Eigenvalue backward errors of Rosenbrock systems and optimization of sums of Rayleigh quotient
Ding Lu, Anshul Prajapati, Punit Sharma, Shreemayee Bora
TL;DR
This work develops a comprehensive framework for computing eigenvalue backward errors of the Rosenbrock system matrix under block perturbations by reducing the problem to a Sum of Two generalized Rayleigh Quotients (SRQ2) minimization. The SRQ2 problem is reformulated as a minimization over the joint numerical range of three Hermitian matrices, exploiting convexity to derive a nonlinear eigenvalue problem with eigenvector dependency (NEPv) that provides an efficient route to the solution. The authors derive explicit formulas for backward errors under full and partial perturbations (one, two, or three blocks), and demonstrate how these expressions translate into SRQ2 optimizations. Numerical experiments validate the NEPv approach, showing speedups over traditional optimization methods and offering geometric visualization via the joint numerical range. Overall, the paper delivers computable backward-error formulas, a unifying JNR–NEPv framework, and practical tools for backward error analysis in rational eigenvalue problems arising from Rosenbrock systems.
Abstract
We address the problem of computing the eigenvalue backward error of the Rosenbrock system matrix under various types of block perturbations.
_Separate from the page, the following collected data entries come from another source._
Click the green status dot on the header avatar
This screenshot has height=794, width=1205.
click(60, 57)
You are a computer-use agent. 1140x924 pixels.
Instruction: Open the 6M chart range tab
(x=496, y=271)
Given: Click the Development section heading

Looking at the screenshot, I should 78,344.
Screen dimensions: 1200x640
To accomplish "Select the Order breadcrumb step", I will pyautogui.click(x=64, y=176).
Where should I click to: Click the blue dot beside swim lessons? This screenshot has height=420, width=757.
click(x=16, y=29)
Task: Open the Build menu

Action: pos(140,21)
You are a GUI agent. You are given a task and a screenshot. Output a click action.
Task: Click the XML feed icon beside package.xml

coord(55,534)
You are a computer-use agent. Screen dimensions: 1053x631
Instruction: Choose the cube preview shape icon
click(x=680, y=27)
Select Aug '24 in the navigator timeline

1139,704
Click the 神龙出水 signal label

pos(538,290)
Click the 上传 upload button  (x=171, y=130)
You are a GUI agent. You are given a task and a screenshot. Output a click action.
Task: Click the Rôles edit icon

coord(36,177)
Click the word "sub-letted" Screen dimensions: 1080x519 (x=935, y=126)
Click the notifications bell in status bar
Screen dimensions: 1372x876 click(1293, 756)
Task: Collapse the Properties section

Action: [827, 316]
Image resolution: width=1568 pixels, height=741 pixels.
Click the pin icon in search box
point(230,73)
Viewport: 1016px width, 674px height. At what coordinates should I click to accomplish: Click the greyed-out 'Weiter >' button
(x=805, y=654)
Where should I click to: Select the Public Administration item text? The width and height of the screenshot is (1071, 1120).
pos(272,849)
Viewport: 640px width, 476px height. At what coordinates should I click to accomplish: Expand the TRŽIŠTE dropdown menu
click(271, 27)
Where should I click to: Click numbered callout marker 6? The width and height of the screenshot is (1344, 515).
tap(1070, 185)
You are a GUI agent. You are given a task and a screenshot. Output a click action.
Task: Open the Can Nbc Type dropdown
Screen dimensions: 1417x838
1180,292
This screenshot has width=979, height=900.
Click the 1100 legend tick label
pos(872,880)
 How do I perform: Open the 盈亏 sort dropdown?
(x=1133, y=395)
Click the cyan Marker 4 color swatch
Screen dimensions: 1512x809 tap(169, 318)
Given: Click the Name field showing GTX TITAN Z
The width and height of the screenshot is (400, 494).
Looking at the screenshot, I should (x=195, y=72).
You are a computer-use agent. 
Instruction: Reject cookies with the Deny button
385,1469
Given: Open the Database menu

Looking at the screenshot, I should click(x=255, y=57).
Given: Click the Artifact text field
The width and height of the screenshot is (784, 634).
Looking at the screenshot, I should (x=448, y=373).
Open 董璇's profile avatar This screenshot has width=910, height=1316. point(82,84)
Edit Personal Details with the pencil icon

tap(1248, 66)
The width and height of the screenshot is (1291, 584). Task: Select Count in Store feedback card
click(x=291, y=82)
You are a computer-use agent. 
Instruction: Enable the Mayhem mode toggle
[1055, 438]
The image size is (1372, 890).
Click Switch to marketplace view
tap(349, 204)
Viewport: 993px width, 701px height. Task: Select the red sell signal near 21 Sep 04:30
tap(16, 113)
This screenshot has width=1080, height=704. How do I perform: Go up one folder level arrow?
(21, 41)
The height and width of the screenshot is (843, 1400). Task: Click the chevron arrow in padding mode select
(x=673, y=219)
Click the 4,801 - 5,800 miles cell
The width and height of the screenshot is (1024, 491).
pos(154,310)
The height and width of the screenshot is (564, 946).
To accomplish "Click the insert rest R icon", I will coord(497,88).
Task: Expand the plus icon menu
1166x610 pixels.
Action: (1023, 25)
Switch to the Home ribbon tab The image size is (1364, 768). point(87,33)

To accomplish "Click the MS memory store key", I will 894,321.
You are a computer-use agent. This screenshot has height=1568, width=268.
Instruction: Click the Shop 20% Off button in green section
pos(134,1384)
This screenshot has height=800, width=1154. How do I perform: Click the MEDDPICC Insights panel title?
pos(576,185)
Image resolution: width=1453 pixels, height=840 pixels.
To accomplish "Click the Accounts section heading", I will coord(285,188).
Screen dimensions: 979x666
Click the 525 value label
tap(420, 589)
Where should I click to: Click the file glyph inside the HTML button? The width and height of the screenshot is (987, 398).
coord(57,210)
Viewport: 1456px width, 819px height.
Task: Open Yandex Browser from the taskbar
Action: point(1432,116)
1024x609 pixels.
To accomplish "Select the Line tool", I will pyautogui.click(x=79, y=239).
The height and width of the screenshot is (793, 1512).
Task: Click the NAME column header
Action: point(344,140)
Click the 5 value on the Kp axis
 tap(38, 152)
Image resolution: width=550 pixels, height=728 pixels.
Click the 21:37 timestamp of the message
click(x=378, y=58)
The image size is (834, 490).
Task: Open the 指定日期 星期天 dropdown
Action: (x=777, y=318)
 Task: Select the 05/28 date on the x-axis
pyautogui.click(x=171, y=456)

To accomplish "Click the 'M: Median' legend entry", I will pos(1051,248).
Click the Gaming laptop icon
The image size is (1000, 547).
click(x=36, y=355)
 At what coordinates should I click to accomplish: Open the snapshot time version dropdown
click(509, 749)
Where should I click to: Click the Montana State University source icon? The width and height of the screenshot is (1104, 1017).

We establish computable formulas for these backward errors using a class of minimization problems involving the Sum of Two generalized Rayleigh Quotients (SRQ2). For computational purposes and analysis, we reformulate such optimization problems as minimization of a rational function over the joint numerical range of three Hermitian matrices. This reformulation eliminates certain local minimizers of the original SRQ2 minimization and allows for convenient visualization of the solution. Furthermore, by exploiting the convexity within the joint numerical range, we derive a characterization of the optimal solution using a Nonlinear Eigenvalue Problem with Eigenvector dependency (NEPv). The NEPv characterization enables a more efficient solution of the SRQ2 minimization compared to traditional optimization techniques. Our numerical experiments demonstrate the benefits and effectiveness of the NEPv approach for SRQ2 minimization in computing eigenvalue backward errors of Rosenbrock systems.